→ **SUPPLIED TEXT**
§ §
I am the Grandmother of (girls names). I have not seen the girls a whole lot because of the distance between where we live and my work schedule and their mothers work schedule. But, I will say that they definitely are not the same girls I know when I last saw them just a few months ago. When I would come to visit them or they would come up here for X-mas, they were very active and talked a lot about things. They would sing and dance. We would go shopping or go to Chuckee Cheese and play for hours. We have had several get togethers at Chuckee Cheese with their Aunts and Uncles and Cousins, and they have a blast. Oldest even came and stayed with us for two weeks a couple summers ago. She had so much fun and really enjoyed when I took her shopping for school clothes. She wanted to put on a fashion show with her cousin Rachel. I have pictures to show what a great time they were having. She tried on every outfit and modeled it and I took pictures. Very much having a good time. I took care of the 2nd oldest for a few months and also the youngest. (girls name) had been going to Caze school, and was doing very well. The teacher had complemented on what a great student she was. We were taking her to church every Sunday and she was enjoying her class on Sunday mornings, and was also enjoying an after school event at the church every Wednesday after school for kids in grade 1-5. She was happy and doing very well. The youngest was in a daycare that she really liked, and they liked her. She looked forward to going every day. She liked her teacher. She would give me big kisses and hugs when I dropped her off, and then run to the window and wave while I drove away. She also enjoyed her class on Sunday mornings. These two girls were very sweet and loving. They did both talk a lot to their papaw and I. And on Sundays after church when we would go out to eat after church, they had SO MUCH to say!
I enjoyed having them here, and I had thought it was gonna be a good thing for all the girls when they went to be all together with their siblings. And it was not easy. But with knowing that they could all live together in the same house with a couple that could provide for their needs and the girls all getting to be together, we thought that would be great for them.
But, I now I feel totally different about that now. Those girls are not the same little girls that I knew. When I first went to see them shortly after they went to stay at that house, when they opened the door and saw me and their aunt and cousin, they were so surprised and so happy. They jumped up and down and then wouldn’t stay off our laps and had so much to say, gave lots of hugs and kisses, and was really happy to pose for pictures for me. They were pretty happy to see us. The weird thing was that even though the three little ones were jumping up and down, the oldest gave a strange look and said to her aunt that they had been told by the (custodians) that they would never see us again because we did not like them anymore. I did not know that till when we were leaving, I was getting loving from the other ones, so I did not get to see that. I wish I would have heard that, I would have assured (girls name) that yes her family does still love and want to see her. Then the next time I came down there I called (mrs custodian) on a Friday night and asked if I could see my Grandkids the next day on Saturday. She said that yes I could but to be sure to call before I came over . I waited and called after I figured they had time to get up and get breakfast and get dressed and all. The first time I called it rang for a while and then went to voice mail. The second time I called it went straight to voice mail, like when your phone is turned off. Now that really upset me because I had really wanted to see the girls. So we stopped by the house thinking something was wrong with her phone, since the night before she told me I could come see the girls on Sat. No one was home.
§ §
→ **EXERCISE**
Print the passage from the grandmother's account starting at "I enjoyed having" and ending at "great for them.", word for word.

→ **DATA EXTRACT**
§ §
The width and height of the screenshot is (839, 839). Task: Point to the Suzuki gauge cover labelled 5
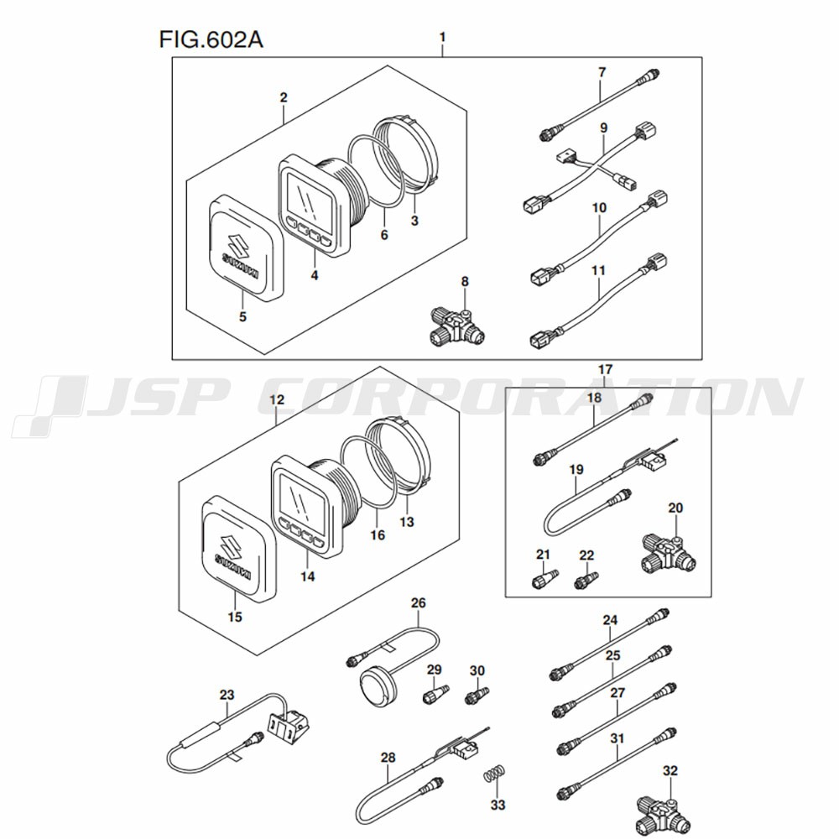coord(243,248)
§ §
→ **ANSWER IN FULL**
I enjoyed having them here, and I had thought it was gonna be a good thing for all the girls when they went to be all together with their siblings. And it was not easy. But with knowing that they could all live together in the same house with a couple that could provide for their needs and the girls all getting to be together, we thought that would be great for them.